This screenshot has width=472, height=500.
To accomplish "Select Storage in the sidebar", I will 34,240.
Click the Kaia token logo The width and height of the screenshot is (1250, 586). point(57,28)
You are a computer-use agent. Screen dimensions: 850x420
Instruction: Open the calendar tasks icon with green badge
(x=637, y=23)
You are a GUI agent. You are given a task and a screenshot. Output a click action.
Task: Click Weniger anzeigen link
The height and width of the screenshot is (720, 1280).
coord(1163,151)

==========

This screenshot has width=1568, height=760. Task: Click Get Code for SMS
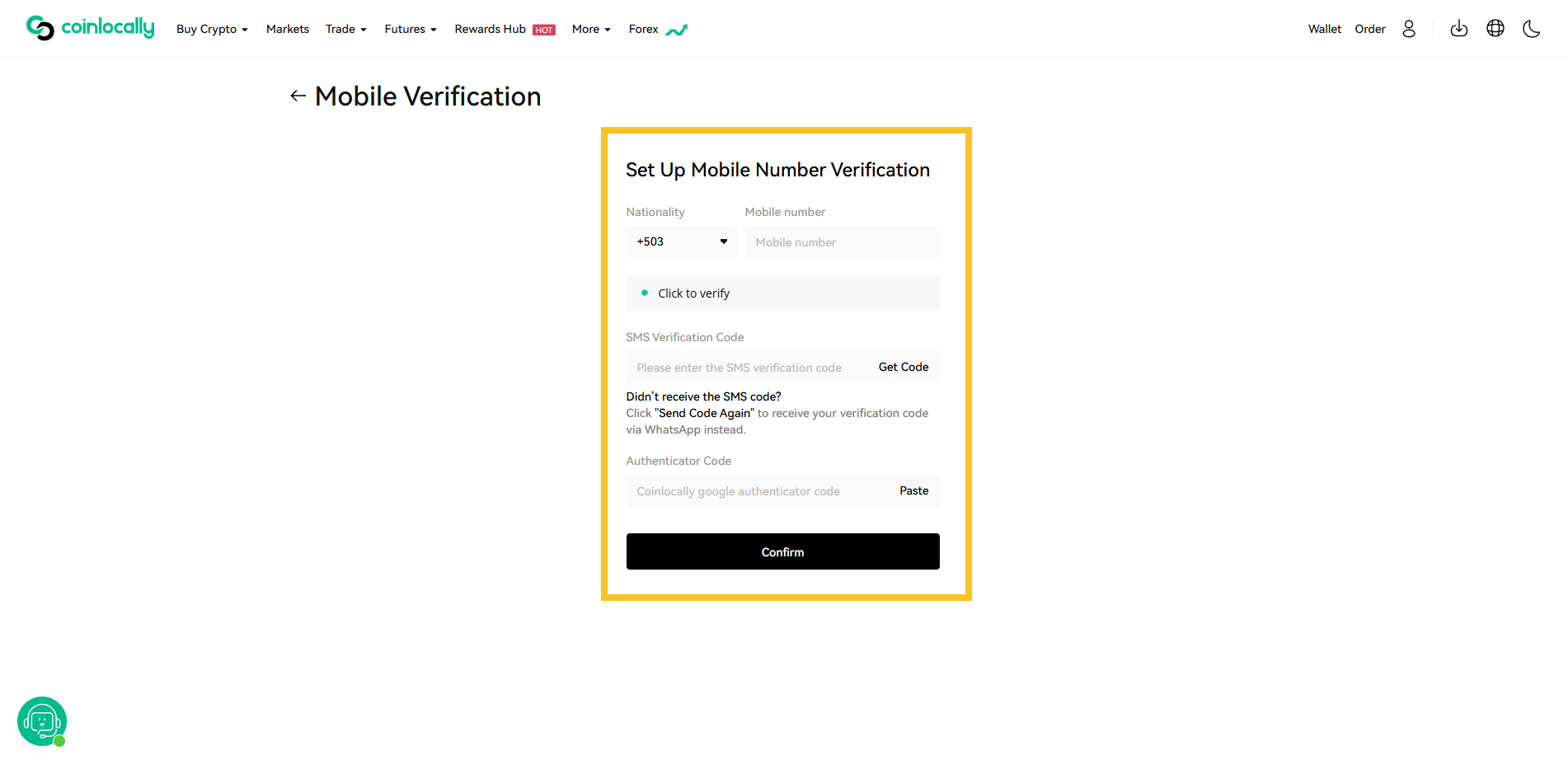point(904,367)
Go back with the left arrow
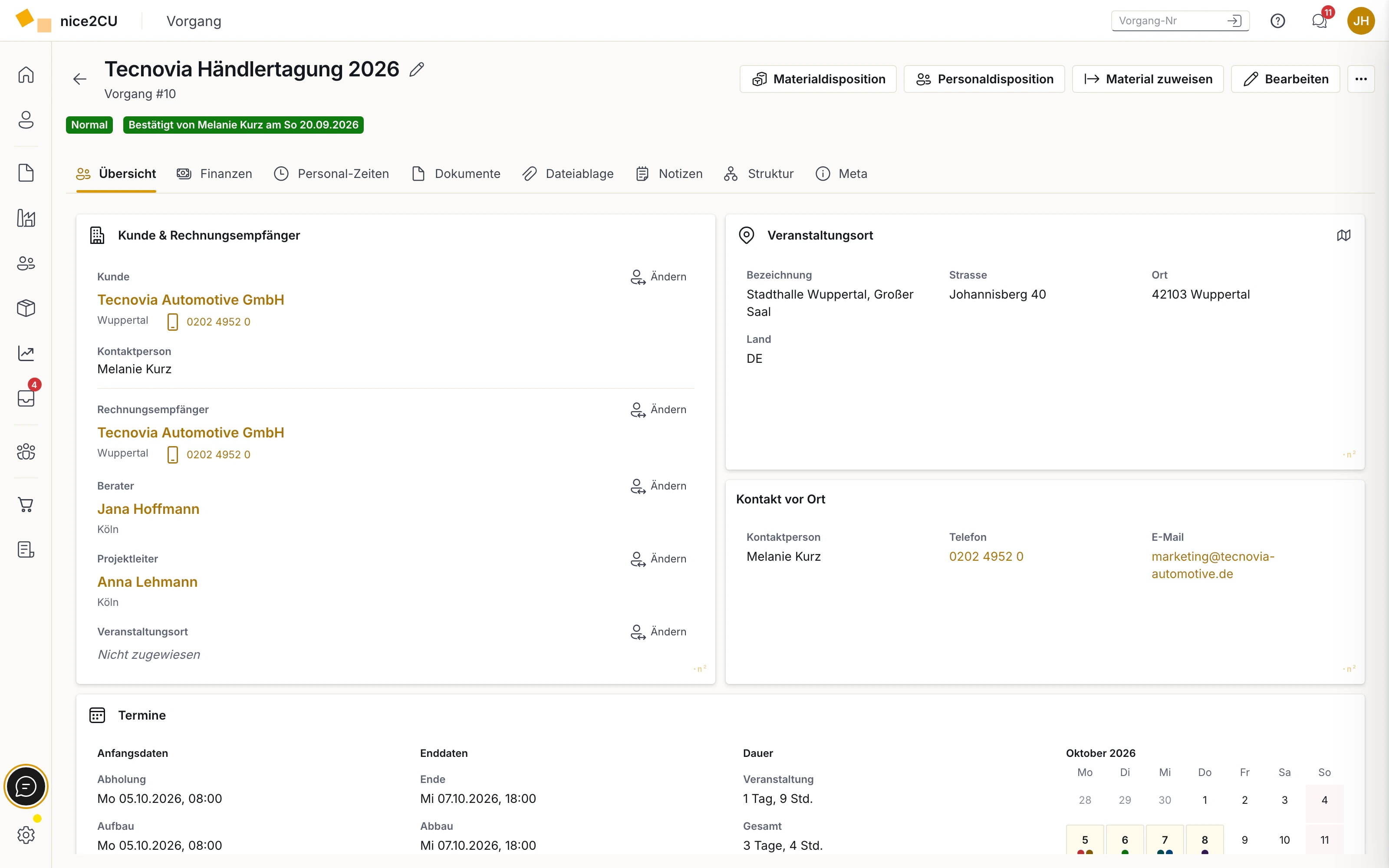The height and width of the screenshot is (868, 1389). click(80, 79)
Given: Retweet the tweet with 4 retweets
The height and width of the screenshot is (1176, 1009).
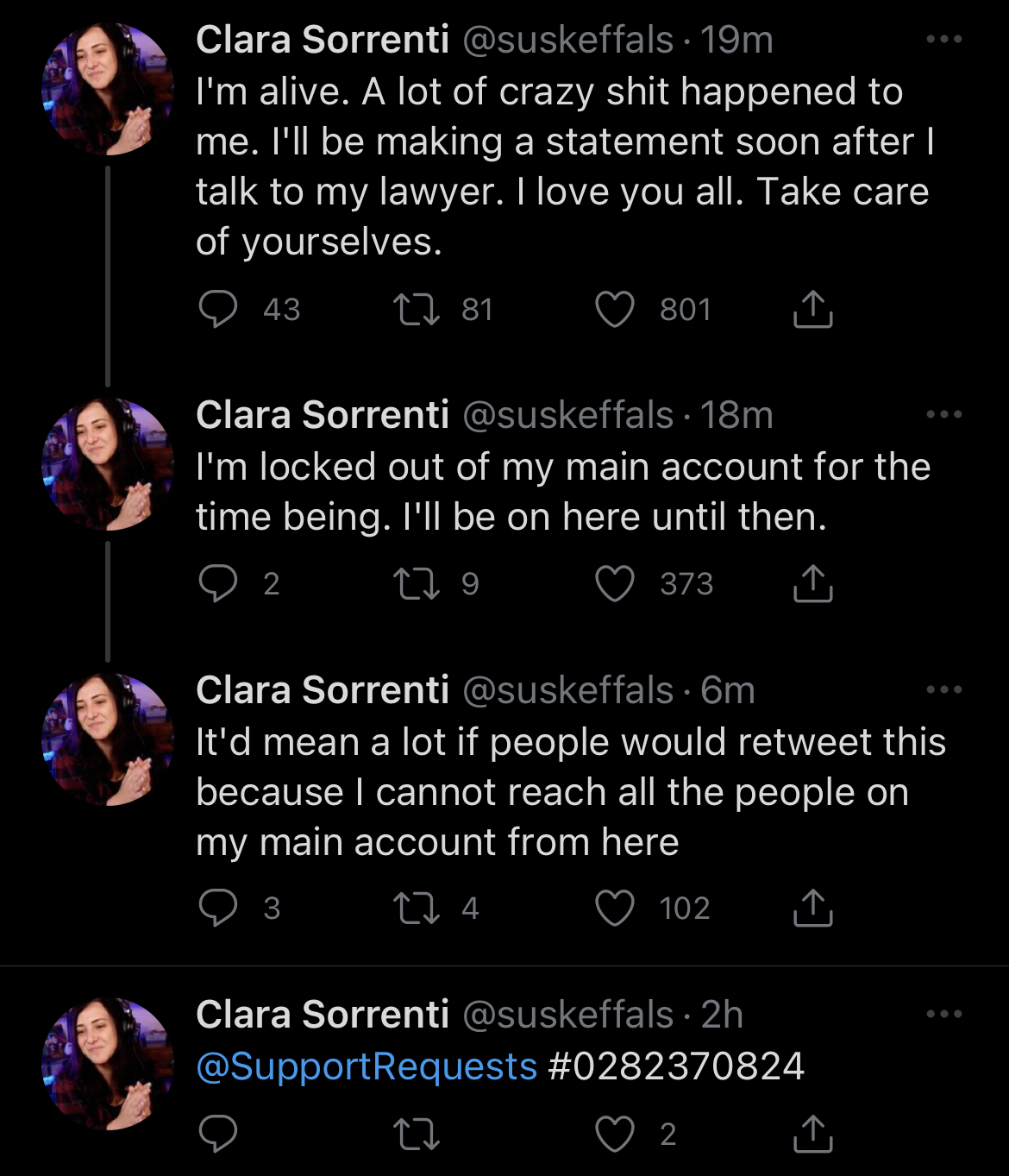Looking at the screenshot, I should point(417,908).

==========

> _ACTIVITY_:
Where a line in the listing above includes the string "agent", copy that line.

> _RESPONSE TO THIS TASK_:
You are a computer-use agent. Screen dimensions: 850x420
You are a GUI agent. You are given a task and a screenshot. Output a click action.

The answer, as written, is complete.